This is why you have no credibility on this subject, harmony. Despite your constant abuse of the Prophet regarding his relationship with Fanny Alger, you've evidently never undertaken even a modest study of the subject (otherwise you'd have heard of Danel Bachman).


This is the kind of thing that is irksome. Who cares whether anyone has heard of "Danel Bachman" or not? And yet you divert attention away from teh real question (affair or marriage) by attempting to paint your opponent as either lazy or unlearned.

Here's some facts:

harmony did not invent Oliver Cowdery's testimony.
Oliver Cowdery indeed called the association between Smith & Alger a "dirty, nasty, filthy affair."
Oliver Cowdery is also believed by LDS when he testifies to seeing plates.
Oliver Cowdery is either mistaken or correct in his assessment of the Alger incident--iow he is not making it up since he had no axe to grind as is the typical charge placed on so many others who made similar claims.

Given the virtual necessity (from an LDS perspective) that Cowdery was indeed mistaken, I would expect to see some sort of recorded retraction or apology on something as serious as accusing the prophet of adultery--especially as a pre-condition to reinstatement.

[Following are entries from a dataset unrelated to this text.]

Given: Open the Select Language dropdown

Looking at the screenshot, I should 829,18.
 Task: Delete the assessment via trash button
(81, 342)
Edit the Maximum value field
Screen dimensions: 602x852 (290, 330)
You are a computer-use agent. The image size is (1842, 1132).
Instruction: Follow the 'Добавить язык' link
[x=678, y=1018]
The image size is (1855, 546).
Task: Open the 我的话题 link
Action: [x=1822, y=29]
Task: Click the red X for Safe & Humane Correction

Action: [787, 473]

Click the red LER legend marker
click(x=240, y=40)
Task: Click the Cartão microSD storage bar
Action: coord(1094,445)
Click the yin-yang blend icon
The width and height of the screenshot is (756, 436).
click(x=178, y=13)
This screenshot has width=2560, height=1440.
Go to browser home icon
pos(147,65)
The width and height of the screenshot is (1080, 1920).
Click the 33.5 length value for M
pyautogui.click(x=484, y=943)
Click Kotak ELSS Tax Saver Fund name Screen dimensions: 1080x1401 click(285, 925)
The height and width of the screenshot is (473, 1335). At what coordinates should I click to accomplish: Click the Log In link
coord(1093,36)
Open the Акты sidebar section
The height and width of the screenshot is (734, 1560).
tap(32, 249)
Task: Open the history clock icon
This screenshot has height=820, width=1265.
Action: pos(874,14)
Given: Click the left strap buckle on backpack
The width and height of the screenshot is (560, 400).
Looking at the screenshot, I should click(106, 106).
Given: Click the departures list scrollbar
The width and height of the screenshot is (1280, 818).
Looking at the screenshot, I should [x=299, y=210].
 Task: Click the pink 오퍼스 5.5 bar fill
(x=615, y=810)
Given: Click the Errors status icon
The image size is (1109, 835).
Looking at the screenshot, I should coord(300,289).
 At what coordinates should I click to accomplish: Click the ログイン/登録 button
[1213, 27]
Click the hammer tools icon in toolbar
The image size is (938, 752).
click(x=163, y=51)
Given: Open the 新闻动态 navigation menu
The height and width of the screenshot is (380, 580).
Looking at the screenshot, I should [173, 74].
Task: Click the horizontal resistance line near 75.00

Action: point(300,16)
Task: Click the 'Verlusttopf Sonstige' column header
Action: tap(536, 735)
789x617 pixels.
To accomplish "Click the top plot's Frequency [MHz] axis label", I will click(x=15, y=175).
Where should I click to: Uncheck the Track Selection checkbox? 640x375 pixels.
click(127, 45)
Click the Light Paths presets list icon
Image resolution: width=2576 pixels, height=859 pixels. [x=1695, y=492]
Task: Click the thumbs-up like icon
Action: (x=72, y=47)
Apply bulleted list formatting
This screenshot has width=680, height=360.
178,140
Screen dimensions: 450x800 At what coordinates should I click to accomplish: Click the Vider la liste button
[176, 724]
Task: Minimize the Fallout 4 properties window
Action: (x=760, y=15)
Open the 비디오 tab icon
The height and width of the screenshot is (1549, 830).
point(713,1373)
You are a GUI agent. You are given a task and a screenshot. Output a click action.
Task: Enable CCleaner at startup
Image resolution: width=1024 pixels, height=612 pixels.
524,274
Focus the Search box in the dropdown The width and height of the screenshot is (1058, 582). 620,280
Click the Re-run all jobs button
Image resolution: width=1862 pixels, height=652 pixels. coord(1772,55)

Yet there is nothing of the kind that I am aware of... just the flat statement that he in fact "stood Joseph to the face" about the matter.

I doubt that "even a modest study of the subject" would shed any significant additional clarification on Oliver's statement other than that he "was apparently unaware that Fanny Alger had become the first plural wife of Joseph Smith."

If he was "unaware" of such a thing why was he not immediately set straight on the matter?
"...a pious lie, you know, has a great deal more influence with an ignorant people than a profane one."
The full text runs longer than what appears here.